By Heather Han
When I was looking for potential courses during summer, I knew that the Phage Hunting class would be the right choice for me. For how could it not? Throughout high school, my favorite class had been AP Biology, not because of the interesting lectures as much as because of the numerous labs that I had been granted the opportunity of doing. The ability to perform labs in which we did experiments from modifying E. coli plasmids to breeding and learning how to identify the sex of fruit flies (Drosophila melanogaster) fascinated me.
Yet, upon learning about the first assignment, I began to have some doubts about the class. Digging dirt? Why would I ever want to do that? But the first day of class absolved some of my doubts. After spending only half an hour in the classroom going over the syllabus, we moved to the lab and immediately began to prepare the enrichment culture. I was pleasantly surprised. I did not expect to do as much as I did the first day of class (even though we did have to stay after class for a while). But what surprised me the most was that I got my own lab coat! My own PERSONAL lab coat, a lab coat only for me! Having my own coat made everything seem that much more official.
Although direct plating did not initially yield any phages, my enrichment culture soon did. We prepared our enrichment culture by transferring about 2 teaspoons of soil sample to an Erlenmeyer flask, then adding 40 mL of sterile water, 5 mL of sterile 10C7H9/glycerol broth, 5 mL of AD supplement, and 0.5 mL of 100 mM of CaCl2 to it. On the second day of class, we once again transferred our sample, except that this time it was from the flask to a 50-mL conical tube. The TAs then proceeded to collect our tubes so that they could spin the entire class’s sample at the same time at 3000 rpm for 10 minutes. I then filter-sterilized my enrichment sample and transferred 1 mL of it into a microcentrifuge tube. Since directly plating the enrichment sample would most likely produce a plate covered in plaques if phages were present, we were instructed to dilute our sample before plating. In the end, we plated 6 plates, each containing 0.5 mL of M. smegmatis, 4.5 mL of top agar, along with either 50 µL of phage buffer (negative control plate), 50 µL of 100, 10-1, 10-2, 10-3, or 10-4 dilutions of the sample. We let the plates sit undisturbed for at least 20 minutes before the TAs went around to collect them and place them in a 37 degree Celsius incubator for 24 hours.

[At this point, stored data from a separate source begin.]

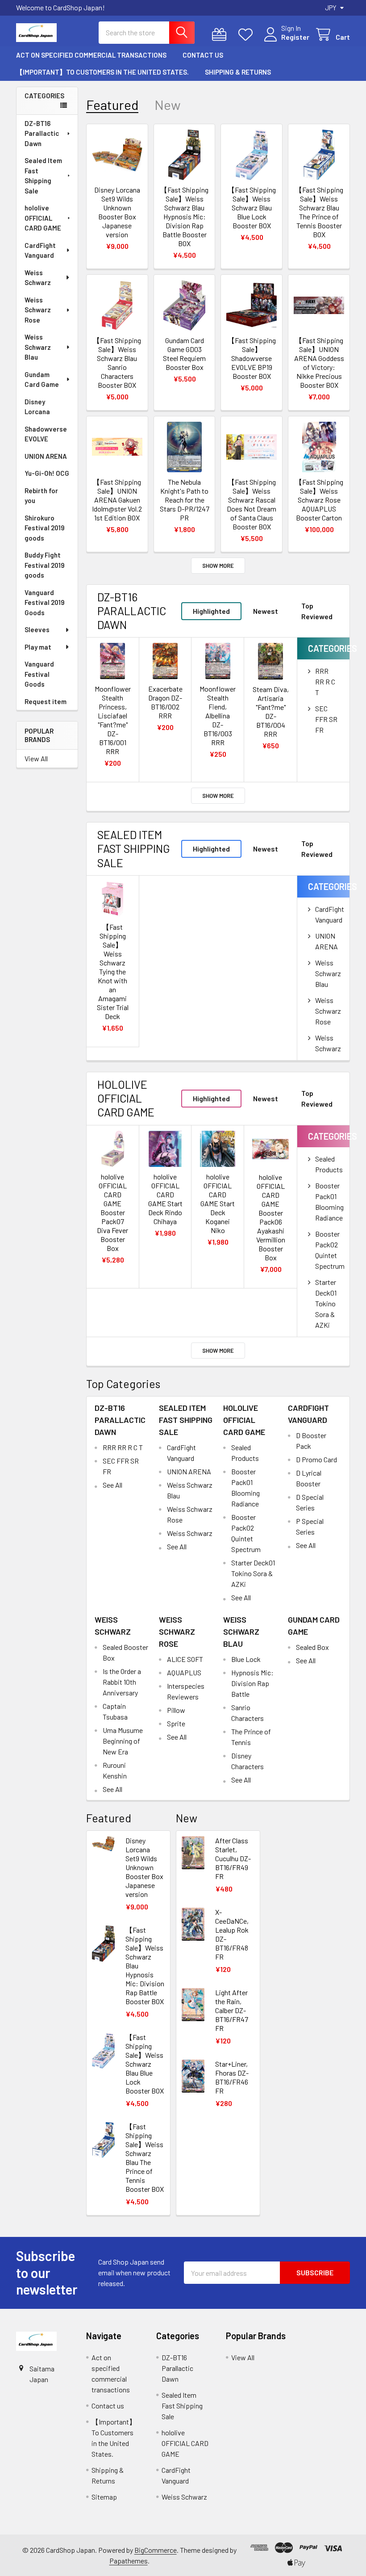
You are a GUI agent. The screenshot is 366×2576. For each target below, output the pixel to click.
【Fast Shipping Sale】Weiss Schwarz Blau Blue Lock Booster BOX (252, 207)
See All (112, 1485)
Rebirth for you (41, 496)
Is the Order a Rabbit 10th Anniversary (122, 1682)
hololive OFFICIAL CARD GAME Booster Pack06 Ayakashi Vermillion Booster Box (270, 1217)
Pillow (176, 1710)
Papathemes (128, 2560)
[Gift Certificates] (221, 35)
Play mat (38, 647)
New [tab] (167, 105)
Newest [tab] (265, 611)
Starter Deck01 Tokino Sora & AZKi (326, 1303)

By the time of the third class, I had phages! While my 100 plate was completely covered with plaques – the entire plate appeared to be transparent, my 10-4 plate contained plaques that were more spread apart. In the end, I chose 2 plaques of different morphology (one of which was big and cloudy, the other small and transparent) from my 10-4 plate and streaked them onto 4 new plates – 2 of each kind – as well as a negative control plate.
We had to repeat the streaking process again on the fourth day of class in order to better isolate our phages. When I began the process of choosing plaques of phages to plate again, I noticed that there appeared to be plaques of two different morphologies on one of the plates. This means that I might have 3 different types of phages rather than the initial 2 that I thought I had. But I guess I won’t find out till the next class! Seems like there will always be new information for me to learn from Phage Hunting!